Score each dimension. The dimensions where competitors score significantly higher than you are your optimization targets. A competitor might beat you on content depth and recency even though your domain authority is higher. That tells you exactly what to fix.
Step 4: Build the gap-closing strategy#
Prioritize gaps by business impact and effort required.
Quick wins (low effort, high impact): Technical fixes like adding missing schema, allowing blocked crawlers, or deploying llms.txt. These take hours and can shift citation patterns within weeks.
Content improvements (medium effort, high impact): Restructuring existing pages with the answer-first pattern, adding specific data points, and updating headings to match query patterns. This takes days per page and shows results within a month.
Content creation (high effort, high impact): Building new pages for topics where you have no content. Follow the chunk strategy: comprehensive coverage with 5-10 extractable sections per page. Timeline: 2-4 weeks per major guide.

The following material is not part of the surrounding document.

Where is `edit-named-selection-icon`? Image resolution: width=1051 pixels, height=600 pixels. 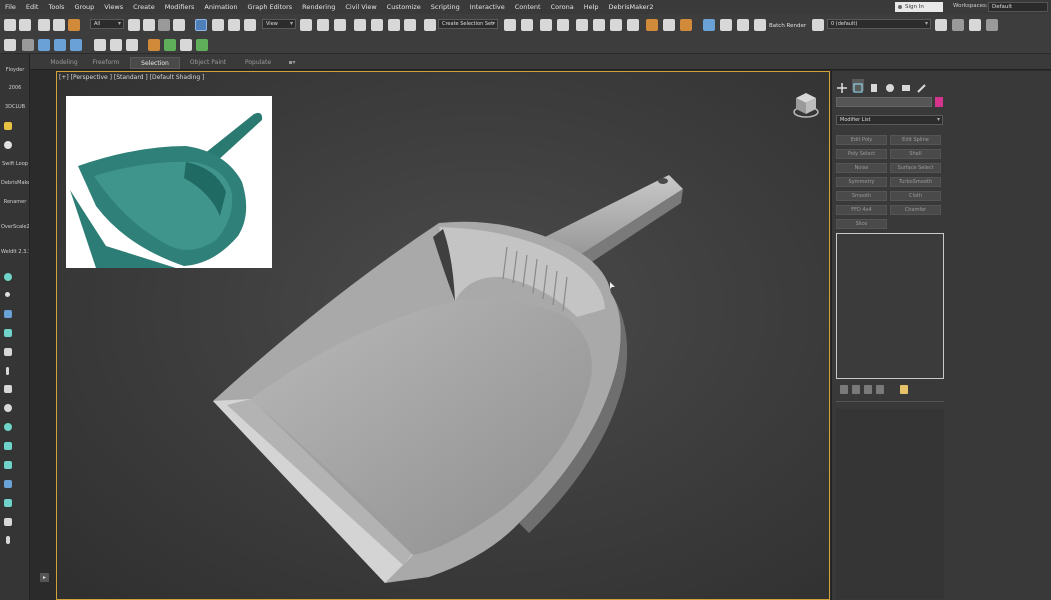 edit-named-selection-icon is located at coordinates (430, 25).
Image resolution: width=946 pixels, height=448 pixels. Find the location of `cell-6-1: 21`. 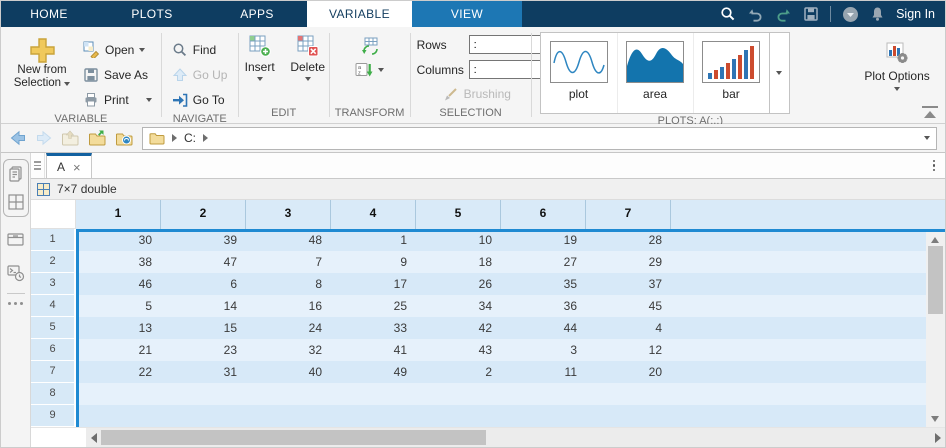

Authority building (high effort, long-term impact): Earning media coverage, building review platform presence, pursuing Wikipedia eligibility. These take months but create durable competitive advantages.
Create a 90-day roadmap. Weeks 1-2: quick wins. Weeks 3-6: content improvements on existing pages. Weeks 7-12: new content creation for gap topics. Authority building runs continuously alongside.
Monitoring competitive shifts#
Competitive AI visibility shifts faster than competitive SEO. A single comprehensive guide published by a competitor can take over citation slots within days on real-time platforms like Perplexity and weeks on training-data platforms like ChatGPT.
Monitor competitor citations weekly. Set up tracking for your top five competitors across your target topics and platforms. BrandCited's competitive tracking shows when a competitor gains or loses citations, which pages drive their citations, and when new competitors enter the space.
React quickly to shifts. When a competitor publishes new content that starts earning citations for a topic you owned, you have a narrow window to respond. Update your existing content to exceed the competitor's depth, freshness, and specificity. Waiting three months to respond usually means losing the position permanently.
Conduct a full competitive analysis quarterly. The weekly monitoring catches shifts in real time. The quarterly analysis reviews the broader competitive landscape: are new competitors emerging? Have market dynamics changed? Are there new unowned topics worth pursuing?
Frequently asked questions
How do I find out what AI engines say about my competitors?
Query ChatGPT, Perplexity, Claude, and Google AI Overviews with your target questions and record which competitors get mentioned. BrandCited automates this across all platforms and tracks competitor citations over time.
Can I take citation positions away from established competitors?
Yes. AI citations are not permanent. A competitor who published the best guide in 2024 can be displaced by a better guide in 2026. Content quality, recency, and technical optimization drive citations, not just historical authority.
How many competitors should I track?
Track your top five AI search competitors actively (weekly monitoring). Include up to ten in your quarterly competitive analysis. Tracking more than ten dilutes focus without adding strategic value.
What if my competitor has much higher domain authority?
Domain authority is one factor among many. AI engines also weight content quality, structure, recency, and technical implementation. A smaller brand with superior content structure and fresher data can outperform a high-authority domain with stale, poorly structured content.